About this task:
Every entry that follows should be reproduced exactly.

Collected data:

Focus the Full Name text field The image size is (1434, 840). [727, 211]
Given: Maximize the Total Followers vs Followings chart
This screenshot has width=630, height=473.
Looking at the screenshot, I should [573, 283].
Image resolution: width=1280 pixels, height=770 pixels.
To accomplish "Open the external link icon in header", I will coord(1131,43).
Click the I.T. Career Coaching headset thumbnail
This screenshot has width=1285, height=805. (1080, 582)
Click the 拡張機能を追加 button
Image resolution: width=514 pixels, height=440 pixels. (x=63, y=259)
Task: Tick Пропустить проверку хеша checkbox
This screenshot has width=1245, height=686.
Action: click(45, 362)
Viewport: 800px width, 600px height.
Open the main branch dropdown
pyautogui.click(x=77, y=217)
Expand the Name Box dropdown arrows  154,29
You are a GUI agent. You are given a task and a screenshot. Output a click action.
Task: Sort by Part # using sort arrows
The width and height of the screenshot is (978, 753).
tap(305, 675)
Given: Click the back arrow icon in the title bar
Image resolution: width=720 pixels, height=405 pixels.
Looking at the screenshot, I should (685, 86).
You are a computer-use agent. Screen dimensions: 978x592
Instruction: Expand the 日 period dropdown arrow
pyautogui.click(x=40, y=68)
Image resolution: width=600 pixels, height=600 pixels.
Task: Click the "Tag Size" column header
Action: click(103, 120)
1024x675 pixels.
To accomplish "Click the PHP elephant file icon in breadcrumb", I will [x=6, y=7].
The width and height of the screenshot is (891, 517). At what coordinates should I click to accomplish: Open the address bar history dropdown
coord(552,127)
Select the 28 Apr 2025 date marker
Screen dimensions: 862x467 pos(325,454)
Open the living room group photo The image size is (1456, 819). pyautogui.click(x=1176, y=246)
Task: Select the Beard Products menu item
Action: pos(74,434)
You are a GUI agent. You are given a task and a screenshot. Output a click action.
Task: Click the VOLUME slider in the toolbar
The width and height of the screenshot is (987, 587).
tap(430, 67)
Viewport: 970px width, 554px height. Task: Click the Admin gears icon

Solution to the exercise:
Focus the Full Name text field The image size is (1434, 840). [727, 211]
Given: Maximize the Total Followers vs Followings chart
This screenshot has width=630, height=473.
Looking at the screenshot, I should [573, 283].
Image resolution: width=1280 pixels, height=770 pixels.
To accomplish "Open the external link icon in header", I will coord(1131,43).
Click the I.T. Career Coaching headset thumbnail
This screenshot has width=1285, height=805. (1080, 582)
Click the 拡張機能を追加 button
Image resolution: width=514 pixels, height=440 pixels. (x=63, y=259)
Task: Tick Пропустить проверку хеша checkbox
This screenshot has width=1245, height=686.
Action: click(45, 362)
Viewport: 800px width, 600px height.
Open the main branch dropdown
pyautogui.click(x=77, y=217)
Expand the Name Box dropdown arrows  154,29
You are a GUI agent. You are given a task and a screenshot. Output a click action.
Task: Sort by Part # using sort arrows
The width and height of the screenshot is (978, 753).
tap(305, 675)
Given: Click the back arrow icon in the title bar
Image resolution: width=720 pixels, height=405 pixels.
Looking at the screenshot, I should (685, 86).
You are a computer-use agent. Screen dimensions: 978x592
Instruction: Expand the 日 period dropdown arrow
pyautogui.click(x=40, y=68)
Image resolution: width=600 pixels, height=600 pixels.
Task: Click the "Tag Size" column header
Action: click(103, 120)
1024x675 pixels.
To accomplish "Click the PHP elephant file icon in breadcrumb", I will [x=6, y=7].
The width and height of the screenshot is (891, 517). At what coordinates should I click to accomplish: Open the address bar history dropdown
coord(552,127)
Select the 28 Apr 2025 date marker
Screen dimensions: 862x467 pos(325,454)
Open the living room group photo The image size is (1456, 819). pyautogui.click(x=1176, y=246)
Task: Select the Beard Products menu item
Action: pos(74,434)
You are a GUI agent. You are given a task and a screenshot. Output a click action.
Task: Click the VOLUME slider in the toolbar
The width and height of the screenshot is (987, 587).
tap(430, 67)
Viewport: 970px width, 554px height. Task: Click the Admin gears icon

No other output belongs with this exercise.